Thanks to the larger contextual LLM windows, they can now learn on the basis of potentially thousands of examples at the same time-known as multiple learning in context (ICL). This process increases the performance of the model in tasks such as mathematics, translation and reasoning, but often requires high quality data generated by man. To make the training more profitable, we study Methods of adapting many ICL shots which reduce relying on manually selected data. So many data is available for training language models that the main limitation for their team building is a calculation available. We answer an important question: With a set calculation budget, how to choose the right size of the model to achieve the best results?

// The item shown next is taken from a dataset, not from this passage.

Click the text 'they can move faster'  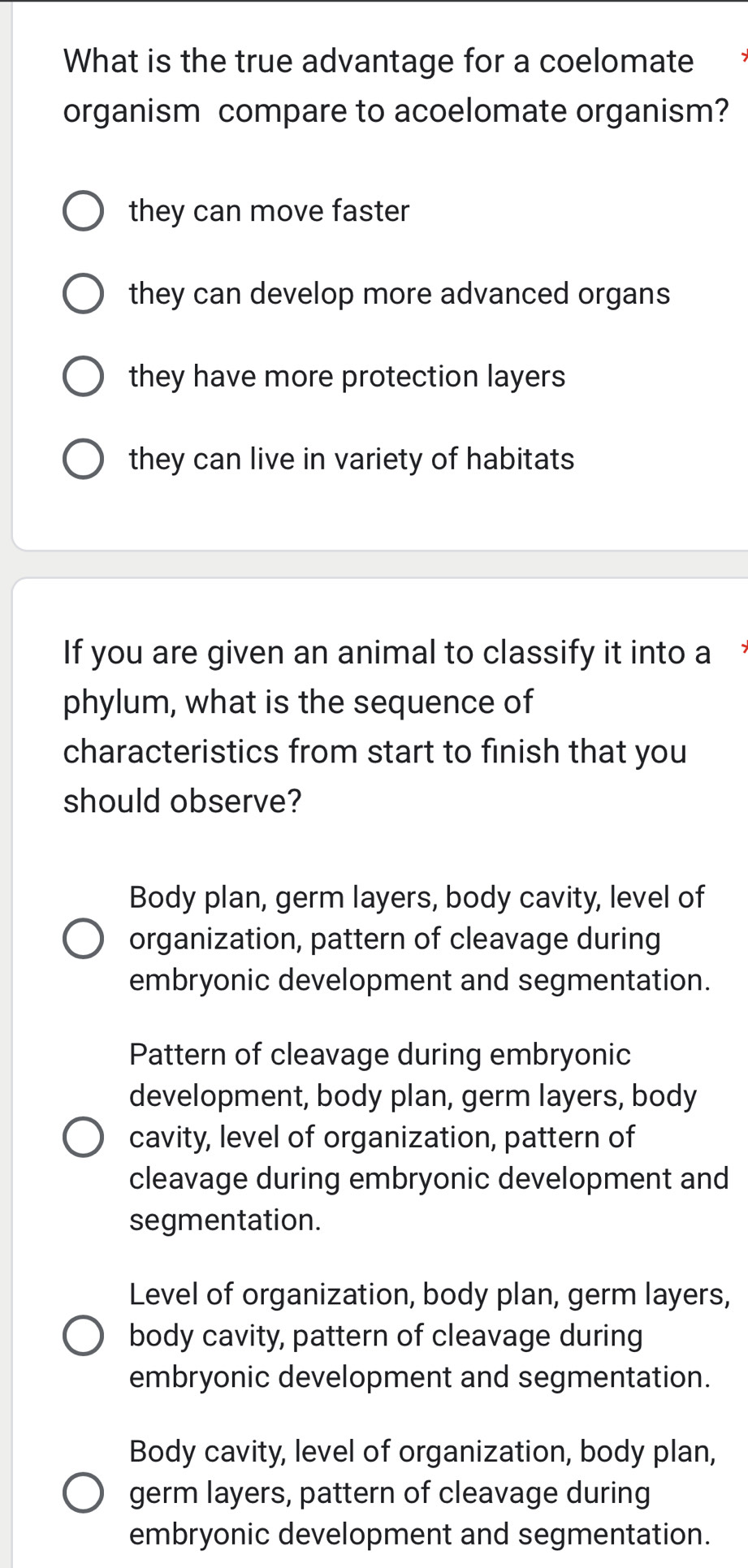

Another innovative approach we call Language models reversed temporarily (TRLM), he examines the initial and Financing LLM to the other way around. After providing traditional answers, LLM as input data TRLM generates queries that could bring these answers. In combination with the traditional LLM, this method not only helps to provide response to user manuals better, but also improves the generation of quotes of summarized text and improves safety filters in relation to harmful content.
High quality data is necessary for training large AI models, but manual treatment is difficult on a large scale. To solve this problem, ours A shared example of a choice (There is) the algorithm optimizes training, identifying the most learning data in larger parts, enabling up to 13 × less training rounds and 10 × less calculations, which exceeding the latest, multimodal basic basic basis.
Planning tasks are another challenge for AI, especially in stochastic environments, in which the results are influenced by randomness or uncertainty. Scientists use various types of application for planning, but there is no consistent approach. We show it Planning itself can be seen as a separate type of probabilistic inference And propose the ranking of various application techniques based on their effectiveness of planning.
Connecting the global AI community
We are proud that we are a sponsor of a diamond conference and support Machine learning womenIN Latinx in AI AND Black in AI In building communities around the world working in artificial intelligence, machine learning and data learning.
If you are above this year in neuroips, google Deepmind and Google Research He stands to examine the latest research on demonstrations, workshops and not only during the conference.